## ARTICLE
____________

Inputs and Outputs for aspire:

We now want to be able to extract key functions out of this biomimcry papers. Aspire by the allenai 2 was used to come up with a similarity model on matching fine-grained aspects of text. I have used their example demo to see if any of the abstracts (the sample Harbor Seals abstract and a couple abstracts from the golden.json file work and these are the results. The code starts off by importing the required packages, preparing the data/example abstracts, embedding it, and visualizing the optimal transport plans for the computed sentence vectors. The resulting plots are optimal transport plans for the example pairs of abstracts.

The algorithm learns fine-grained document similarity models using co-citations in the same research paper and sentence. Then the "single-match models are learned from implicit supervision in co-citation contexts" (Mysore, Cohan, Hope 2022). Finally, "multi-match models are learned by aligning aspect representations by solving an Optimal Transport problem" (Mysore, Cohan, Hope 2022). Optimal Transport is a method for geometric computation to occur on uncertain data. The final step here is what we are observing in the plots below. We have a two candidates, which are two abstracts with titles and the Query is a way to see what the matched aspects of each of the abstract is. We see that this "method uses multiple matches with an Optimal Transport mechanism that computes Earth Mover's Distance" (Mysore, Cohan, Hope 2022. This method will help with finidng better methods of text representation.

This first one compares the Harbor Seal petalai abstract with the first golden.json abstract. The ones after compare papers within the golden.json file. Screen Shot 2022-07-21 at 8 49 11 PM Screen Shot 2022-07-21 at 8 49 23 PM Screen Shot 2022-07-21 at 8 49 34 PM Screen Shot 2022-07-21 at 8 49 50 PM

Were The Outputs Expected? What Improvements Can Be Made for aspire?

____________

## DATASET EXCERPTS
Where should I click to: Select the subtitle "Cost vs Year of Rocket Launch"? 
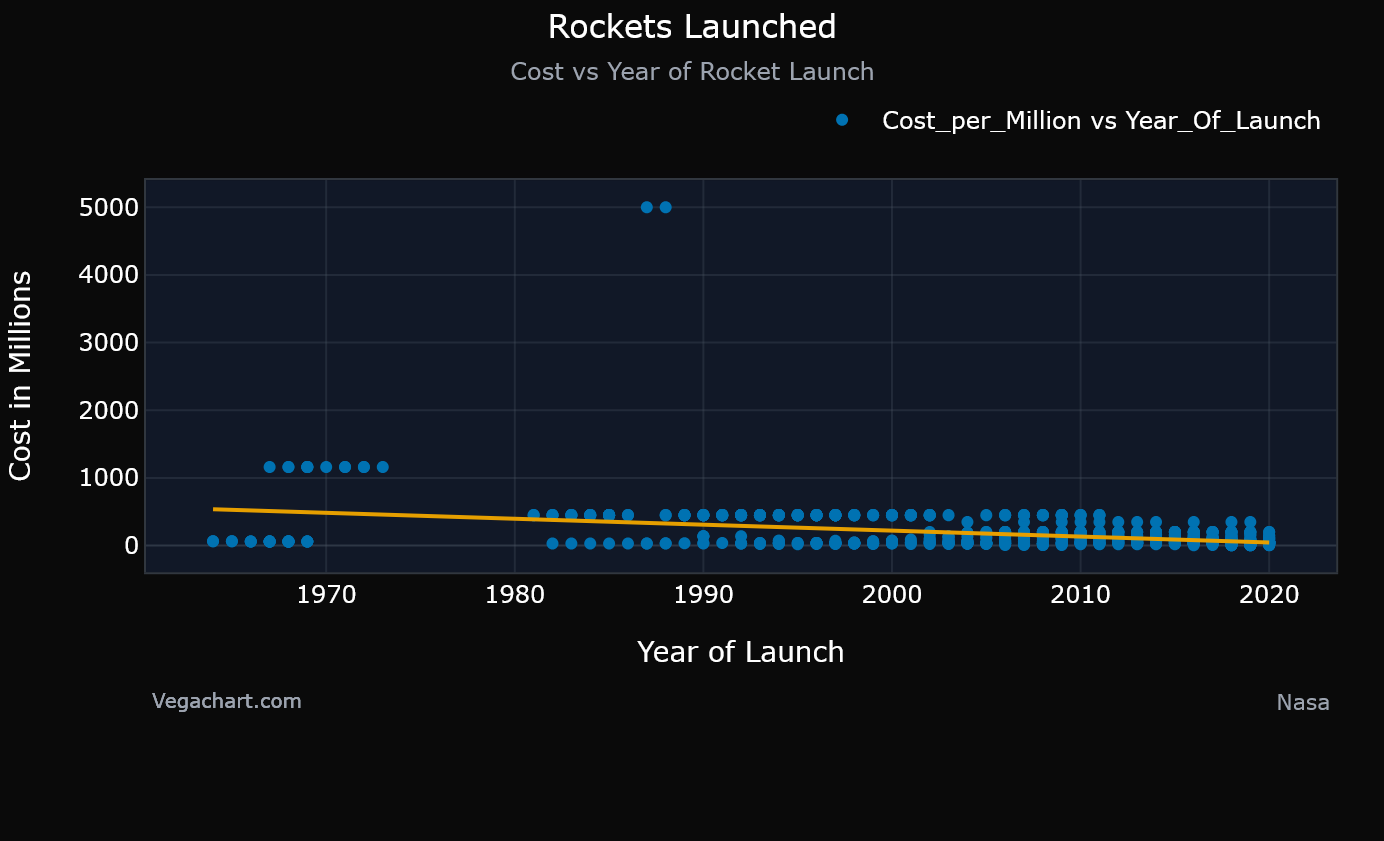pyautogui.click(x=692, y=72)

____________

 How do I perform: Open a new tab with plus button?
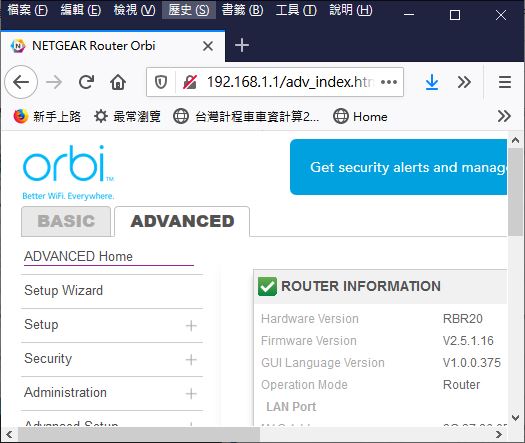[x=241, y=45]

____________

## REQUIREMENTS
1. Extract the passage of the Aspire post starting with "Inputs and Outputs" and going on through "pairs of abstracts.".
2. Could you continue the post about Aspire from its last line?

## ANSWER SET
1.
Inputs and Outputs for aspire:

We now want to be able to extract key functions out of this biomimcry papers. Aspire by the allenai 2 was used to come up with a similarity model on matching fine-grained aspects of text. I have used their example demo to see if any of the abstracts (the sample Harbor Seals abstract and a couple abstracts from the golden.json file work and these are the results. The code starts off by importing the required packages, preparing the data/example abstracts, embedding it, and visualizing the optimal transport plans for the computed sentence vectors. The resulting plots are optimal transport plans for the example pairs of abstracts.

2.
The outputs were expected in comparision to the demo. Now, we should figure out a way to identify the functions and incorporate it into a summary with the functions.

Notes on SpaCy:

SpaCy serves as a backbone to NLP algorithms. We just wanted to test out how each of its features can be used for a NLP Pipeline. The pipeline should include the following:

  • Sentence segmentation: breaks the given paragraph into separate sentences.
  • Word tokenization: extract the words from each sentence one by one.
  • 'Parts of Speech' Prediction: identifying parts of speech.
  • Text Lemmatization: figure out the most basic form of each word in a sentence. "Germ" and "Germs" can have two different meanings and we should look to solve that.
  • 'Stop Words' Identification: English has a lot of filter words that appear very frequently and that introduces a lot of noise.
  • Dependency Parsing: uses the grammatical laws to figure out how the words relate to one another.
  • Entity Analysis: go through the text and identify all of the important words or “entities” in the text.
  • Pronouns Parsing: keeps track of the pronouns with respect to the context of the sentence.

How Can Users Get Started On This Project?

  • First and foremost, make sure you have installed Anaconda 3 onto your local laptop.
  • Next, you can create a directory via your terminal.
  • Then, navigate to your directory and git clone this repository into it.
  • Type in your terminal "jupyter notebook". This should open up the web browser showing your home directory.
  • Go to the directory you git cloned this repository in.
  • Click on "Rake_nltk_extracttxt.ipynb". You can run all lines of code and insert the text where it says "txt" (this is found in the first code block). The first code block shows what packages that need to be installed when running the entire notebook. Please install the packages first, before running the notebook.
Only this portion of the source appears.